Dataset records
-------

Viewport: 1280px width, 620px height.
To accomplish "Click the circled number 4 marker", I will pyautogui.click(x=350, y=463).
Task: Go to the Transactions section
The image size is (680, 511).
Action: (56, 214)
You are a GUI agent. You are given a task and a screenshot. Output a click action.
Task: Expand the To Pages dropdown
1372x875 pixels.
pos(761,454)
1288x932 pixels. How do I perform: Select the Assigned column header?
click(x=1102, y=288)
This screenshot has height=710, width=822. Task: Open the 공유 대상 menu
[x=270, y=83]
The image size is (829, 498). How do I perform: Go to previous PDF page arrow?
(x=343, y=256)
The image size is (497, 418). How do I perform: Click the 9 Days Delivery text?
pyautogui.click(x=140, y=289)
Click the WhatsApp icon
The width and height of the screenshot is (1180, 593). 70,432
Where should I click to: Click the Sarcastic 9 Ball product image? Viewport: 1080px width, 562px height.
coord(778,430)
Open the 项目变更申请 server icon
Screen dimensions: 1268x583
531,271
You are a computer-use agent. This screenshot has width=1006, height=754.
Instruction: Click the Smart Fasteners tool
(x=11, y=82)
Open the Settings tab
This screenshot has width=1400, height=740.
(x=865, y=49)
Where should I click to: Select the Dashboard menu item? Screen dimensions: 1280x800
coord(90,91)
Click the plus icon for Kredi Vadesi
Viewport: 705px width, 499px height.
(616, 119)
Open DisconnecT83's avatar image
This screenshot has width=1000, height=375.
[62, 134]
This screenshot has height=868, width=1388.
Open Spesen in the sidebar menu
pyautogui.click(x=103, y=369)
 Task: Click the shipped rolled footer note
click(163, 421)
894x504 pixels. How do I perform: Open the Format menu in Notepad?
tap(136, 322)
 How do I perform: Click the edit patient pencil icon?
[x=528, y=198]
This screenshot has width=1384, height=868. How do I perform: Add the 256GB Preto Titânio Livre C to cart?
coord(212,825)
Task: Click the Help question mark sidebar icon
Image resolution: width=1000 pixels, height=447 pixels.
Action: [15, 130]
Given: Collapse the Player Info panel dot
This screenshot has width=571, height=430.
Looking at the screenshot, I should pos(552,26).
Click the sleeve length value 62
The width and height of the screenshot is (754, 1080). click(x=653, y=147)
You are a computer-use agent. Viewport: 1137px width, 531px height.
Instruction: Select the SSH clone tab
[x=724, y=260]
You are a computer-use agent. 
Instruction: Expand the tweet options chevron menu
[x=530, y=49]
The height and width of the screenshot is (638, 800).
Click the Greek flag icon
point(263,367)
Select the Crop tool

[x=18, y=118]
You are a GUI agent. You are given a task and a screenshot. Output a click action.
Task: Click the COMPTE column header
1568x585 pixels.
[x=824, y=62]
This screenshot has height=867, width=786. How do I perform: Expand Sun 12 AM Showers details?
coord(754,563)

-------

Pull every line holding "agent" out of the records.

You are a GUI agent. You are given a task and a screenshot. Output a click action.
You are a computer-use agent. This screenshot has width=1006, height=754.
You are a computer-use agent. Viewport: 1137px width, 531px height.
You are a computer-use agent. 
You are a GUI agent. You are given a task and a screenshot. Output a click action.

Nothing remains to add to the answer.